Si defendemos en serio el estado de bienestar, debemos hacerlo contra los bombarderos —los del comienzo de la columna— y contra las termitas que también lo dañan. Y debemos hacerlo priorizando, sí, pero no eligiendo entre uno y otro frente como si fueran batallas incompatibles y excluyentes, ni mucho menos justificando el latrocinio menor con el mayor. ¿Nos damos cuenta de la lógica perversa que implica disculpar el menudeo en la sirla por la existencia de estafadores a gran escala? ¿Entenderíamos que se dejara de perseguir a los tocaculos bajo el pretexto de que es más grave el delito de los violadores y muchos se van de rositas? Pues en esto estamos en las mismas, siempre y cuando queramos verlo, claro.

Un debate necesario

Con esa capacidad ampliamente demostrada para llevar a su socio del ronzal, el PP ha conseguido que el PSE se olvide de lo que defendió hasta anteayer y acepte darle un tiento a la renta de garantía de ingresos de la CAV. Incluso los medios más afines —o menos picajosos— con la mayoría gubernamental han resumido la reforma como un endurecimiento de los requisitos para acceder a las ayudas y, aunque sea elípticamente, como un nuevo recorte de derechos sociales. Sería, pues, muy fácil —y más desde estas páginas— sacar la garrota dialéctica y poner a escuadra a los moradores de Lakua por el enésimo mordisco al trozo del estado de bienestar que conservamos por aquí arriba.

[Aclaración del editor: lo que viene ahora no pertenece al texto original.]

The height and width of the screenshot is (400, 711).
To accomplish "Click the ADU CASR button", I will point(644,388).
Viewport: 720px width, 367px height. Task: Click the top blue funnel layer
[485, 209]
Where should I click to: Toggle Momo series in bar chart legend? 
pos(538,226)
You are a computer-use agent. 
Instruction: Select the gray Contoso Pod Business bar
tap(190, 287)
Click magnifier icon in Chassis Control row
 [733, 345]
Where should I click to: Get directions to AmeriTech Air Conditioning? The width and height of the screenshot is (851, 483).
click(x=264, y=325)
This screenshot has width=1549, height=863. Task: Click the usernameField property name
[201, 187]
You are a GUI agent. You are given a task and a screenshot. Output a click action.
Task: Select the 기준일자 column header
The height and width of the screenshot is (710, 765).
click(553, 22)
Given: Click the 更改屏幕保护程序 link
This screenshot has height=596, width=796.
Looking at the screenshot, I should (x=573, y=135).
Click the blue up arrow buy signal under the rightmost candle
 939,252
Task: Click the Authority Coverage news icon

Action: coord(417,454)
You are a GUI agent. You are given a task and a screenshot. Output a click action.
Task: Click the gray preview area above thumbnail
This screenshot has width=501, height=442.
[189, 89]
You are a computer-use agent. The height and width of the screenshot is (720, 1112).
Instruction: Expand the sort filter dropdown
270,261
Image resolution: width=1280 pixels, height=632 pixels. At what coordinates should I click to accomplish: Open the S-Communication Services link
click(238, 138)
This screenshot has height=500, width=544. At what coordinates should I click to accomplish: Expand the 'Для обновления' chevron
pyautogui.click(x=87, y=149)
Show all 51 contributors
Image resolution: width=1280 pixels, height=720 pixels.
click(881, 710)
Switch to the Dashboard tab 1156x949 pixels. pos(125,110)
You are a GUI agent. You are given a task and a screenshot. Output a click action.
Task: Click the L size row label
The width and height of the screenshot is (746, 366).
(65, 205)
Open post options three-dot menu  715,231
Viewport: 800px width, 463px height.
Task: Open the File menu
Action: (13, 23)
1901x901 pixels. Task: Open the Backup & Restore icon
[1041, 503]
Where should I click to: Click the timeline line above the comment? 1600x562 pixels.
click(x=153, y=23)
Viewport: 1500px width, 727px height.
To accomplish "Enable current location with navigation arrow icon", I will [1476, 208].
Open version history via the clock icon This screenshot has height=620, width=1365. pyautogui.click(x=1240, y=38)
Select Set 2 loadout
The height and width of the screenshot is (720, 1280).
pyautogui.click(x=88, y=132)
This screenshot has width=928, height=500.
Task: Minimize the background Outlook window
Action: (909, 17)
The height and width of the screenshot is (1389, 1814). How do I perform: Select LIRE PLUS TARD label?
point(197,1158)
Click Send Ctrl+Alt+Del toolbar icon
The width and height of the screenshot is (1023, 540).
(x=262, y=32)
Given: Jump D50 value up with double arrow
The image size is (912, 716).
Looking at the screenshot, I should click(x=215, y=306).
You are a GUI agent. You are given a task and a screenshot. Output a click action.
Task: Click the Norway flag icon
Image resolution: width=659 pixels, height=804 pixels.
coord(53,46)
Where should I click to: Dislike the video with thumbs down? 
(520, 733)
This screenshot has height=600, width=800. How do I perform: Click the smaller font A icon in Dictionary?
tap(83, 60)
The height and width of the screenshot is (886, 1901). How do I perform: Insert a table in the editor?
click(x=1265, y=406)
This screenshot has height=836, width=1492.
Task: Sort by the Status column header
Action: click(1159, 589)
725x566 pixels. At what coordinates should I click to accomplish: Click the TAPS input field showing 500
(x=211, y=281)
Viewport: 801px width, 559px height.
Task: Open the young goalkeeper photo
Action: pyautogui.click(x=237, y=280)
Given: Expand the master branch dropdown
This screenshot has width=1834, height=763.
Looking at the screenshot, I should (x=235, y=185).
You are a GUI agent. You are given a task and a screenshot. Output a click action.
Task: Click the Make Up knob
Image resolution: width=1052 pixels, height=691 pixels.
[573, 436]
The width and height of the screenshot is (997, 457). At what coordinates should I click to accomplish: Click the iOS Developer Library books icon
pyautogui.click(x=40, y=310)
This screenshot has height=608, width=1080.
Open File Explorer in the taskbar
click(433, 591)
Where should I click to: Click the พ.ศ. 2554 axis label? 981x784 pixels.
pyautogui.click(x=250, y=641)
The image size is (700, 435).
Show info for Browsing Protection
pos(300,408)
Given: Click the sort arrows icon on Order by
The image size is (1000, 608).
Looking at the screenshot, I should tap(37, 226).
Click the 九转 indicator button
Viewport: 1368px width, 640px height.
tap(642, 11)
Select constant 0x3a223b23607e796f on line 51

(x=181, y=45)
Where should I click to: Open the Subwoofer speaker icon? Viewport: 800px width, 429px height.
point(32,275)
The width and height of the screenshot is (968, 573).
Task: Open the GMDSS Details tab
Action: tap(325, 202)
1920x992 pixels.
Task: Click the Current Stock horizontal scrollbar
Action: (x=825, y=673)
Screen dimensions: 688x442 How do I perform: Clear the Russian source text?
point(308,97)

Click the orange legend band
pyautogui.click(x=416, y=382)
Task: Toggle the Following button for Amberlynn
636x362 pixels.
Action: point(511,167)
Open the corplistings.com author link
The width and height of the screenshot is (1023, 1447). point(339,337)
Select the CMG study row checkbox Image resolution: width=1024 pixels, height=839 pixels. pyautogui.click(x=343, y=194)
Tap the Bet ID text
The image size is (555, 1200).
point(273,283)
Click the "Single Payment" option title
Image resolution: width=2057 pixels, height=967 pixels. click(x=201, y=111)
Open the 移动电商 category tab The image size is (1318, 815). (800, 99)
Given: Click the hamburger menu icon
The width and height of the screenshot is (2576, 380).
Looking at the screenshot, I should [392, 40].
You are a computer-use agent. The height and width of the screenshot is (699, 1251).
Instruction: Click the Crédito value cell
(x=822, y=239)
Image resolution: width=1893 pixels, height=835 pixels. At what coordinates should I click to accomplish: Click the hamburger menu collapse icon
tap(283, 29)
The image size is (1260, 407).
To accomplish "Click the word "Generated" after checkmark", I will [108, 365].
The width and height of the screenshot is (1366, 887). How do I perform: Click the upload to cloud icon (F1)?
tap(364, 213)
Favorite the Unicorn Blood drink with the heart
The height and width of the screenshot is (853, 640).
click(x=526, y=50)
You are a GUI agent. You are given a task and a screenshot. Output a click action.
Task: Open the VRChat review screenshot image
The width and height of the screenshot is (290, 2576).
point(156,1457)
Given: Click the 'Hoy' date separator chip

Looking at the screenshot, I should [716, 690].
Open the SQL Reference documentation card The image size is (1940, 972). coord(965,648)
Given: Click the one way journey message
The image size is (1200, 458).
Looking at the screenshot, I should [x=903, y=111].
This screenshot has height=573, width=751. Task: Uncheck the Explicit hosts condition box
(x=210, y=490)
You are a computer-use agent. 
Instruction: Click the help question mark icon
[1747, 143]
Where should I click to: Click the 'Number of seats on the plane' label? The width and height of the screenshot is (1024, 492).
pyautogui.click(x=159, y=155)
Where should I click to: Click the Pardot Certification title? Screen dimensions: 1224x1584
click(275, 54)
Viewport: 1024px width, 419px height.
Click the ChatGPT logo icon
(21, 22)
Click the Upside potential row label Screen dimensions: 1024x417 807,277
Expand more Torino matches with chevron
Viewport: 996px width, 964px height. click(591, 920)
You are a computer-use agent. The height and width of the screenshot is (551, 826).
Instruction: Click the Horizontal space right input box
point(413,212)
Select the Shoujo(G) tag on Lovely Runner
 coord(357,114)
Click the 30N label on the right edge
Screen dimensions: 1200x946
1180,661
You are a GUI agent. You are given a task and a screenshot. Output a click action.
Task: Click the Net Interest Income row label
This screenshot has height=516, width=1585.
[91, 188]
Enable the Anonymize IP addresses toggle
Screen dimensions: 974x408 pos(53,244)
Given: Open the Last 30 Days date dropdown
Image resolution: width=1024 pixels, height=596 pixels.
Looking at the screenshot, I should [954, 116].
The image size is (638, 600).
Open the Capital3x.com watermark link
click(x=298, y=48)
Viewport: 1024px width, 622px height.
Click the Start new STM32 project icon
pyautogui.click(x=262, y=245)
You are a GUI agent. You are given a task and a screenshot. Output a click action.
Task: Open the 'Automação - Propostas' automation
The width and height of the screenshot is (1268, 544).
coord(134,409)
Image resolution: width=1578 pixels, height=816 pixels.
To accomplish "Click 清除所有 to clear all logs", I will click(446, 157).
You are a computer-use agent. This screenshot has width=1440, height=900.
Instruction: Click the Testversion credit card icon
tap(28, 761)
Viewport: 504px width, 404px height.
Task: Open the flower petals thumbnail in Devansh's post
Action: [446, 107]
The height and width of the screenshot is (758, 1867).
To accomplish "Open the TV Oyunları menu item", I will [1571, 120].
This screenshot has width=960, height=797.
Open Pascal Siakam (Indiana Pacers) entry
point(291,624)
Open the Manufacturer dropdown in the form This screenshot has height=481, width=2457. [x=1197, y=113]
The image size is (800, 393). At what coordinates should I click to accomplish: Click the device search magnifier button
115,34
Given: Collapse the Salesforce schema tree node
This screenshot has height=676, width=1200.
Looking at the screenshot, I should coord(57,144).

No lo haré, sin embargo. El reparto de estopa tendría como único resultado embarrar un debate que, en mi opinión, debería estar limpio de deudas pendientes y tirrias ideológicas o partidistas. También de ideas preconcebidas o mantras que jamás se han sometido a una mínima reflexión crítica. Puestos a pedir lo imposible, el intercambio de opiniones debería estar presidido por una ausencia total de miedo al qué dirán y por la disposición al acuerdo más allá de las siglas.

Esa improbable puesta en común comenzaría planteándose si el actual sistema de protección cumple con las nobles intenciones que guiaron su nacimiento. La respuesta amable es que sí. Se ha echado una mano importante a miles de personas que lo necesitaban de verdad. Podemos y debemos sentirnos satisfechos por ello. Eso está en el haber, pero hay también un debe.

Para empezar, un colectivo no pequeño se ha quedado fuera simplemente porque se le hace un mundo rellenar un impreso y no tiene quién le ayude. De entre los que sí saben moverse en el charco burocrático, hay una parte que ha aprendido a apañárselas en la llamada exclusión y no aspira a salir de ahí. Una herramienta creada para luchar contra la injusticia social la ha profundizado. Reflexionemos.